I'm stuck with trying to prove the following lemma:
lemma MulDivIsId(a: nat, b: nat)
requires b > 0
ensures a * b / b == a
{
}
I tried to help the verifier by showing that b over b is 1, and also tried mentioning that a * b / b
equals a * (b / b)
, which it however couldn't prove. How can I prove this? Are there general steps that usually help when proving lemmas involving integer division/natural number division (which in Dafny is truncating division)?
This particular lemma is proved in Dafny standard library here. This requires stating additional lemma about multiplication and division. But hopefully proof is easy to follow.

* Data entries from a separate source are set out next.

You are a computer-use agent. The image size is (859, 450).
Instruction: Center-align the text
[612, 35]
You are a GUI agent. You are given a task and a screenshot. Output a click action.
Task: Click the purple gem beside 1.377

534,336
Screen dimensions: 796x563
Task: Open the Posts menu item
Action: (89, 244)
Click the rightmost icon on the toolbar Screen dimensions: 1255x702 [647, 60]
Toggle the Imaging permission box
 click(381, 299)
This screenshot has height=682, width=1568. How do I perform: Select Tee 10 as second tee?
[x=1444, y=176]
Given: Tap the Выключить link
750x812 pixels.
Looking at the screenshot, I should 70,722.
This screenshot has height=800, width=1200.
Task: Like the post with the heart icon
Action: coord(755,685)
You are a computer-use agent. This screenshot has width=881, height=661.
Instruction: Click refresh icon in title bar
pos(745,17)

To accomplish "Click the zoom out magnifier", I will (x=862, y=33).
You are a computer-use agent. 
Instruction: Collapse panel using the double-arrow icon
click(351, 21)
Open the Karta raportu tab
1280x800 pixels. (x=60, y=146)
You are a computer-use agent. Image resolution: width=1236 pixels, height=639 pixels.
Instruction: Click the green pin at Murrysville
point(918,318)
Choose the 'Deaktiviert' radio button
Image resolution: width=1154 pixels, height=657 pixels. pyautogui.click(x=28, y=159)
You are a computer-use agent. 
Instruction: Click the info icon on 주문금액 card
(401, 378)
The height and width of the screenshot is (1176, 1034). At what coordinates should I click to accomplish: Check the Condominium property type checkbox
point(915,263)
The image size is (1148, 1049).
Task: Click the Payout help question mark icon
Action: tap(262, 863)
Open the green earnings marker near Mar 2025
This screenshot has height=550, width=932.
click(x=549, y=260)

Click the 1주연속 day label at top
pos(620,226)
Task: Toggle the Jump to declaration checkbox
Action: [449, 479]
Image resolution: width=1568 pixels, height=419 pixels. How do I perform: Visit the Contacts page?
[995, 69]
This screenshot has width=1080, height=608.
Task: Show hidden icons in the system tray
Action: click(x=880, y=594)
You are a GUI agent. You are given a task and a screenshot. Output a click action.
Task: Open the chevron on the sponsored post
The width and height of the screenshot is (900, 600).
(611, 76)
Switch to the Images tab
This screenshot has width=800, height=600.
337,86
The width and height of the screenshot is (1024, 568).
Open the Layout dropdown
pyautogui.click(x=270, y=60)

Edit: See code listed below to prove this manually
lemma DivModLemma(k: nat, n: nat)
requires n > 0
ensures n * (k / n) + k % n == k
{}
lemma ZeroLemma(a: nat, b: nat)
requires a > 0
requires a * b == 0
ensures b == 0
{}
lemma CancelLemma(a: nat, b: nat, c: nat)
requires c > 0
requires c * a == c * b
ensures a == b
{
if c == 1 {}
else {
calc {
c * a - c * b == 0;
c * (a - b) == 0;
{ ZeroLemma(c, a - b); }
a - b == 0;
a == b;
}
}
}
lemma ModZeroLemma(a: nat, b: nat)
requires b > 0
requires a % b == 0
ensures a == (a / b) * b
{}
lemma ExactDivisionLemma(a: nat, b: nat)
requires b > 0
requires exists m :: m * b == a
ensures a % b == 0
{
DivModLemma(a, b);
assert b * (a / b) + a % b == a;
var m :| m * b == a;
assert b * (a / b) + a % b == m * b;
assert ((a / b) - m) * b + a % b == 0;
assert 0 <= a % b < b;
if a / b - m == 0 {}
else if a / b - m < 0 {
assert (a / b - m) <= -1;
}
else {
assert (a / b - m) >= 1;
}
}
lemma ReminderLemma(a: nat, b: nat, c : nat)
requires c > 0
requires a % c == 0 && b % c == 0
ensures (a + b) % c == 0
{
ModZeroLemma(a, c);
ModZeroLemma(b, c);
assert a + b == (a / c) * c + (b / c) * c;
assert a + b == (a / c + b / c) * c;
ExactDivisionLemma(a + b, c);
}
lemma ModLemma(a: nat, b: nat, c: nat)
requires c > 0
requires a % c == 0 && b % c == 0
ensures (a + b) / c == a / c + b / c
{
DivModLemma(a + b, c);
assert c * ((a + b) / c) + (a + b) % c == (a + b);
ReminderLemma(a, b, c);
assert c * ((a + b) / c) == (a + b);
DivModLemma(a, c);
assert c * (a / c) + a % c == a;
assert c * (a / c) == a;
DivModLemma(b, c);
assert c * (b / c) + b % c == b;
assert c * (b / c) == b;
assert c * (a / c) + c * (b / c) == a + b;
assert c * (a / c + b / c) == a + b;
assert c * ((a + b) / c) == c * (a / c + b / c);
CancelLemma((a + b) / c, a / c + b / c, c);
}
lemma MulDivId(a: nat, b: nat)
requires b > 0
ensures (a * b) / b == a
{
if a == 0 {}
else {
calc {
(a * b) / b;
((a - 1 + 1) * b ) / b;
((a - 1) * b + b ) / b;
{
ExactDivisionLemma((a-1) * b, b);
ModLemma((a - 1) * b, b, b);
}
(a - 1) * b / b + b / b;
{ MulDivId(a - 1, b); }
a - 1 + 1;
a;
}
}
}